Tuesday, 10 May 2016

One Last Adventure!


I can't quite believe I'm in my very last week here in Albuquerque. All my essays have been submitted, I've completed two of my three final exams, and the reality of my year abroad coming to an end has well and truly hit home. 

But before the madness of finals and such kicked in, I managed to squeeze in one more little road trip / weekend of adventure around New Mexico with English Ashleigh, Ben and Michael. Our first stop was White Sands in the south of the state. White Sands is exactly what it says on the tin - it's completely different to the rest of the land in New Mexico, which is more grassy desert (according to Wikipedia, the science behind it is that the sand is composed of gypsum and calcium sulphate unlike most most desert sands which are composed of quarts). It's essentially miles and miles of huge, rolling dunes made of the most beautiful sand that doesn't even burn your feet because it reflects the sun's heat rather than absorbing it. If you can get past the wind and sand blowing in your face, it would be the perfect place to spend the day in a state where a real beach is at least a state away.





Seriously - it was really, really windy.
So we made it to White Sands just in time to watch the sun set over the dunes, with only one small hiccup on the way. We drove past an immigration check point, who pulled us over to check who was in the car. As three of us were British, they wanted to check our visas, but as we were staying in the state, we didn't realise we'd need them. Plus, their system was down so they couldn't look up our visas manually. Initially, we were told we'd be waiting 1-2 hours for the system to reboot, meaning we'd miss sunset (the whole reason we went), but for whatever reason - maybe the system started working, or maybe they just took pity on our little tourist selves - they let us proceed after around ten minutes. Crisis averted. 

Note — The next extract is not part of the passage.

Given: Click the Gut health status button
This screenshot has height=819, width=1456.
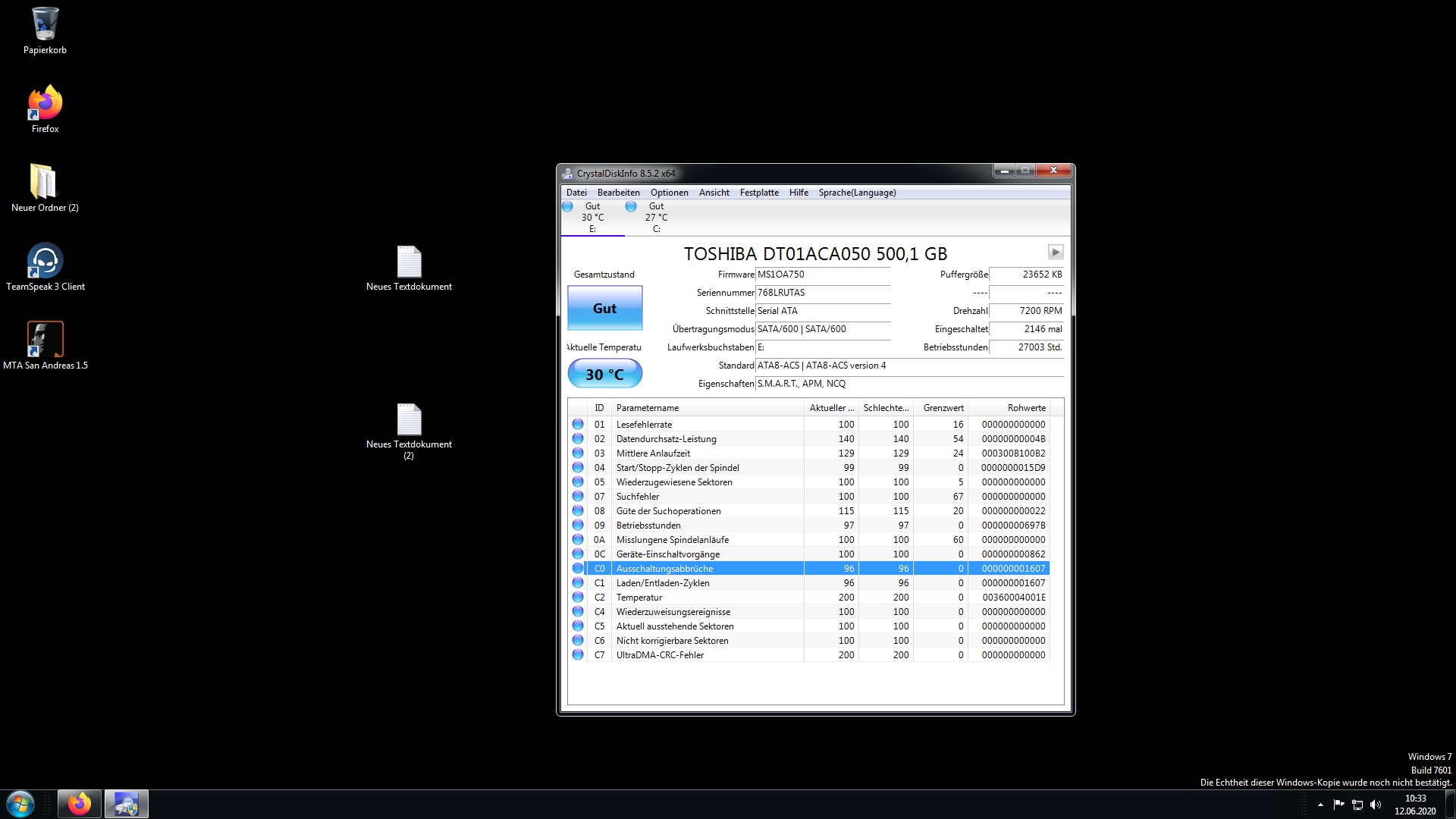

We then faced a little bit of a trek to Carlsbad. Apparently, we drove through some areas with beautiful views, but it was pitch black, so we missed out there. We stayed in Carlsbad overnight, grabbed all we could from the complimentary breakfast (they're never great, are they?) and set off to Carlsbad Caverns the next morning. 

The thing about caverns is that they can be pretty deep underground. In the case of Carlsbad Caverns, the caves stretched 80 stories below ground level. Walking down these 80 stories is a breeze. You can take your time, stop and concentrate to appreciate the wonders around you. At the bottom of the trail down was what they called the Big Room, which was essentially a massive chamber with a looped path around the edge, and the most ridiculous natural formations in every direction you looked. Ben seemed to be particularly enthralled by the stalactites and stalagmites that were nearly touching to form columns (GCSE Geography, anyone?). They were great, don't get me wrong, but I was most intrigued by the formation that looked eerily like the female genitalia. I only took a few photos because, as Ashleigh pointed out, without the context of seeing the entire cave and its wonders in reality, they really are just a couple of photos of some rocks.

The very start of the winding path down.
Oh look, a column.
Vagina rock. Go on, tell me I'm wrong.
At the end of the trail, there is a lift that takes you back up to ground level. However, when we were there, that lift was out of order. That meant the lovely, leisurely 80-story stroll down into the caverns doubled up as a horrendous, torturous 80-story climb back up to the light of day. I nearly died.

Carlsbad Caverns are famous for their bat flights, but they take place in the evenings, so we didn't get the chance to watch that. Honestly, I'm quite glad. The idea of watching thousands of bats zoom out of a cave I'd just spent three hours in actually freaked me out a little.

Starting our drive back to Albuquerque, we stopped in Roswell for dinner. Roswell is famous for it's alleged crash-landed UFO debris discovery in 1947. I wouldn't say I was in town long enough to make an informed decision, but on first impressions, I'd say that's about all it has going for it. There were plenty of memorabilia shops (of questionable quality) full of aliens and conspiracy theory books. There was a museum, but it had closed by the time we got there. But that was the last stop of our weekend tour of New Mexico, getting back Saturday night to prepare for the last week of classes.


There are still a couple of things here I know I won't have time to do that I really should have done by now (I can't actually believe I haven't been up the Sandia mountains - I have failed this city), but I'm still glad I was able to fit in one last trip before I left. I'm so grateful I've been able to have experiences like this, from touring the state, to touring most of the South West. Don't get me wrong, I'm very excited to get home, but I'll be coming home with a new-found desire to get out and see the world.